From "The Other Night Sky" series, 2007; C-Print, 48 x 60 inches

Securing the Future of the US Biomedical Research Workforce

After decades of hand-wringing but little action, a workable plan to improve biomedical research career pathways is coming into focus.

Since the end of World War II, the United States’ preeminence in biomedical research has been widely recognized. There are a number of features of the US system that are responsible for its success, but surely one of the most important was the early embrace of high levels of federal research investment, coupled with the allocation of funds on a competitive, peer-reviewed basis. This trait is credited with helping the nation create a vibrant and innovative ecosystem for the advancement of knowledge and the human condition, and the US system has been emulated throughout the world.

Yet for all the biomedical research enterprise’s many strengths, there are growing concerns that it is starting to slowly unravel—that its incentives are coming out of balance, with unsettling consequences for the researchers in the system, and in particular for the incoming generations of scientists.

The problems are many, and interwoven: The cost of conducting research has steadily risen, and the size of federal research awards has not kept pace. At the same time, the biomedical research workforce is aging, and a shrinking percentage of federal research grants are awarded to young scientists, who often spend many years in postdoctoral positions characterized by low pay and no guarantee of mentorship or career development. Although the graduate student and postdoctoral population in biomedical research has grown, there has been no growth in the number of academic faculty research positions, for which many of them have trained. These concerns are magnified by the lack of comprehensive counseling and mentorship for research careers in nonacademic settings. Meanwhile, the system has been subject to intense criticism for its lack of success in diversity recruitment.

These issues are well-rehearsed. Over the past two decades, numerous commissions, task forces, and individual scientists have issued warnings of these vulnerabilities in the biomedical research workforce. As far back as 1994, a committee convened by the National Research Council traced the outlines of several of these problems in a report titled Meeting the Nation’s Needs for Biomedical and Behavioral Scientists. In 2005, a National Academies panel issued the report Bridges to Independence: Fostering the Independence of New Investigators in Biomedical Research, which described how these emerging trends were creating special problems for early-career investigators—and even at that point it identified a “history of concern for these issues.” In 2014, four prominent biomedical scientists again sounded the alarm in a highly influential journal article, titled “Rescuing US biomedical research from its systemic flaws,” that called out a “severe imbalance” in a system that was “on an unsustainable path”

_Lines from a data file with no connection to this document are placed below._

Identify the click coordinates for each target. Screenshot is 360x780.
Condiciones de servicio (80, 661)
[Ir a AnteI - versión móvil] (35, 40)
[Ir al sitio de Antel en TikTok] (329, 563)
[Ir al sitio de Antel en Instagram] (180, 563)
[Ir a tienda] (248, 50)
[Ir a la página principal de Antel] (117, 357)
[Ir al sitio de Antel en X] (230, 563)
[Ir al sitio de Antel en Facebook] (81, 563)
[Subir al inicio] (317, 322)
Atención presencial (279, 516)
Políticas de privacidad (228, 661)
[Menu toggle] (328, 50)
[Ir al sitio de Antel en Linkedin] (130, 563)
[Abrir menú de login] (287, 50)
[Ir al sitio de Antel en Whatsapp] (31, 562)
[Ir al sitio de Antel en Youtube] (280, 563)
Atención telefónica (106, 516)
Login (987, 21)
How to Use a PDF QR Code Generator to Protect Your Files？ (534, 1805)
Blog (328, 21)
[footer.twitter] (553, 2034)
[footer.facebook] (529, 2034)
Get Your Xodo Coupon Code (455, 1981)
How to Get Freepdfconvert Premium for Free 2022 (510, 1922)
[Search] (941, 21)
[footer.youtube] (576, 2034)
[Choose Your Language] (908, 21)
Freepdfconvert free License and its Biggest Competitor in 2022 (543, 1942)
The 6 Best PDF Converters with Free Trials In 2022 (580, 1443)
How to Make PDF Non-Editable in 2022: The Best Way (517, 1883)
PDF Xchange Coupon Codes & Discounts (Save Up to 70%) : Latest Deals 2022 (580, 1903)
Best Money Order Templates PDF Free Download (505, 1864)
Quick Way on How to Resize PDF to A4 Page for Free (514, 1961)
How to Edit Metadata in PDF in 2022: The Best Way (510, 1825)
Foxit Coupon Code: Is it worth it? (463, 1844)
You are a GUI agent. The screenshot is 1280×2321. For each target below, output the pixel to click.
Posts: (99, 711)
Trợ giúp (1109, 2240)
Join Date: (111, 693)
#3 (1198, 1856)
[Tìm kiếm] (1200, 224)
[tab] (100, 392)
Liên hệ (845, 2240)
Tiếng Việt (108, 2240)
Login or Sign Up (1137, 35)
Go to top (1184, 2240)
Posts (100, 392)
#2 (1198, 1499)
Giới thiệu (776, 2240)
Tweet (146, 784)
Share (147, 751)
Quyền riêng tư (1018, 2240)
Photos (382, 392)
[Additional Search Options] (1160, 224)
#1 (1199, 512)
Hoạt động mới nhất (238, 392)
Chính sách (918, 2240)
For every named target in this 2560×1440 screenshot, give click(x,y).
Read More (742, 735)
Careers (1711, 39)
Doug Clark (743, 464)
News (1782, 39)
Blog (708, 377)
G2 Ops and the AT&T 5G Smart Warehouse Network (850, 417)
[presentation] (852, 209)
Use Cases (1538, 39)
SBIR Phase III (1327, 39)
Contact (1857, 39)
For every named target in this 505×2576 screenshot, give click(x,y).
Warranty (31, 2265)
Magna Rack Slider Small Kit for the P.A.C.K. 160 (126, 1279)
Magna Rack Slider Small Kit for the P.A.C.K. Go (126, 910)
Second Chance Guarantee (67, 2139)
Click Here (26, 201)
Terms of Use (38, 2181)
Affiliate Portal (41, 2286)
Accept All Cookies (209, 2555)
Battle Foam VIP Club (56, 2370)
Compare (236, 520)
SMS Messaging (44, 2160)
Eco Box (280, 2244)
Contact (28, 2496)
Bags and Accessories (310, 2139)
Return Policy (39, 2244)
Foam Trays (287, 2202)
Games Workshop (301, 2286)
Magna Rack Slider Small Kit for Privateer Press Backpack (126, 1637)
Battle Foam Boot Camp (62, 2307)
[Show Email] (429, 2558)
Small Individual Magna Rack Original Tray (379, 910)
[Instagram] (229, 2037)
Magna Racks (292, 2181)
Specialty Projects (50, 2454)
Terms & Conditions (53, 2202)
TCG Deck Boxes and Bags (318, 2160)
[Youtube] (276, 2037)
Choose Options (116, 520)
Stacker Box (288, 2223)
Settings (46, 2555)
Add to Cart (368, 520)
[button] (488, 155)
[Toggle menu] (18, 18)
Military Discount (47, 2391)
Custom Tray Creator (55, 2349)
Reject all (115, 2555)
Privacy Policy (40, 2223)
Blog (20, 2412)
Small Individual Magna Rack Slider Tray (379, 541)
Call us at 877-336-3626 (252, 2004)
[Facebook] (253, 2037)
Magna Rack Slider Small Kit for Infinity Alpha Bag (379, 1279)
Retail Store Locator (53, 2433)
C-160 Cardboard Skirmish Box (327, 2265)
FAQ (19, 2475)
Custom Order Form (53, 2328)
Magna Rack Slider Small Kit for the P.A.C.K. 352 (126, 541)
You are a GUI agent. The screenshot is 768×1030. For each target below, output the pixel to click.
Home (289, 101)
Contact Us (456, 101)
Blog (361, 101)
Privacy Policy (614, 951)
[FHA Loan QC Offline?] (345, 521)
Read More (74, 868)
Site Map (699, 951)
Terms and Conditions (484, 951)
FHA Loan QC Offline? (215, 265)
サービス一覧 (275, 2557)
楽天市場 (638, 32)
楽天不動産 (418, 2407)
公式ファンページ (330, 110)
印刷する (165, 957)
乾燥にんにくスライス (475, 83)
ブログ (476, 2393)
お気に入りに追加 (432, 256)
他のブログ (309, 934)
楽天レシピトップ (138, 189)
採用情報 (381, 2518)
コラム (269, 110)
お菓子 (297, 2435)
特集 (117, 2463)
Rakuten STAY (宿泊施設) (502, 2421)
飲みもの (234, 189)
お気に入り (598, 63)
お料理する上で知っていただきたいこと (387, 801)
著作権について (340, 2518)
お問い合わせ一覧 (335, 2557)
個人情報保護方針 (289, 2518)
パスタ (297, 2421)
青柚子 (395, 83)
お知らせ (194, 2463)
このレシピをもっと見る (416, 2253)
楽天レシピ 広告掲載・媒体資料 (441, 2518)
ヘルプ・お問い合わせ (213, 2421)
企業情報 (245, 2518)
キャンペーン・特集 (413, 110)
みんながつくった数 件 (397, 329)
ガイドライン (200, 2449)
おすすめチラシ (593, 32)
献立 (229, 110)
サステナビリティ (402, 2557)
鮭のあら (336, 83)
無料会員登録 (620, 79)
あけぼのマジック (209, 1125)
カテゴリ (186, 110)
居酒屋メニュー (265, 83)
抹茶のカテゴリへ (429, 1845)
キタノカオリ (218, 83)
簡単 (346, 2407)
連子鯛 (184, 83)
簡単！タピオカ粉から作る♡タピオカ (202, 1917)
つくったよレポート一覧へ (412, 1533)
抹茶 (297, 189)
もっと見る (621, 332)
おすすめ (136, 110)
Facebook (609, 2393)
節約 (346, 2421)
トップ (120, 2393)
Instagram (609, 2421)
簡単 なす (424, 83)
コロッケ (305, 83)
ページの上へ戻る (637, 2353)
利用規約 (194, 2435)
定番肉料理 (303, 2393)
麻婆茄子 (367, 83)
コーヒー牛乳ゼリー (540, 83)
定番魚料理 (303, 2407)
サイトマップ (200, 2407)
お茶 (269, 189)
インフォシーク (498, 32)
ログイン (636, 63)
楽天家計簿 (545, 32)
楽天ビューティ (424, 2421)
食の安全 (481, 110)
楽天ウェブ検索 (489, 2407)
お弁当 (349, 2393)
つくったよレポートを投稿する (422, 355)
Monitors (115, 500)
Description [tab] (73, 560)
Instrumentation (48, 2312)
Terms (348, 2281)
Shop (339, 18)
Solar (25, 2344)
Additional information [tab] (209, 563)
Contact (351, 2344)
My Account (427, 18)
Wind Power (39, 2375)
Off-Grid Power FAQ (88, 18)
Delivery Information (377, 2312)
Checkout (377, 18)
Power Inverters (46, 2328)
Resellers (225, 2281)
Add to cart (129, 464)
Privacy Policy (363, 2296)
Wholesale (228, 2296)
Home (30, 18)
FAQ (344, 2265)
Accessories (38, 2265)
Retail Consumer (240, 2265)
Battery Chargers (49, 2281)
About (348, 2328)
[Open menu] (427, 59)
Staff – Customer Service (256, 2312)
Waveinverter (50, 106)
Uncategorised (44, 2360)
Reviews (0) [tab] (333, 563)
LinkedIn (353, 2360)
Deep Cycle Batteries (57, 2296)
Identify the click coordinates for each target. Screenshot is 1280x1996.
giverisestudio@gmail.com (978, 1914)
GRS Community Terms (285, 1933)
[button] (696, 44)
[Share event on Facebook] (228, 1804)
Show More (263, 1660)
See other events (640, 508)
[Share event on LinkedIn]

Each step of the way, the reports sounded calls for action and specified recommendations for reform. And yet, a great many of the recommendations went unaddressed. And the challenges endured, and in some cases, worsened.

Time to act

These same challenges have now drawn congressional attention. In the Consolidated Appropriations Act of 2016, Congress called on the National Academies of Sciences, Engineering, and Medicine to conduct a comprehensive study of the policies affecting the next generation of researchers in the biomedical sciences. The legislation, sponsored by Senators Susan Collins (R-ME) and Tammy Baldwin (D-WI), specified the creation of an expert committee to produce “recommendations for the implementation of policies to incentivize, improve entry into, and sustain careers in research for the next generation of researchers.” Two of the authors of this article served as the chair (Daniels) and study director (Lida Beninson) of the committee convened to address these problems.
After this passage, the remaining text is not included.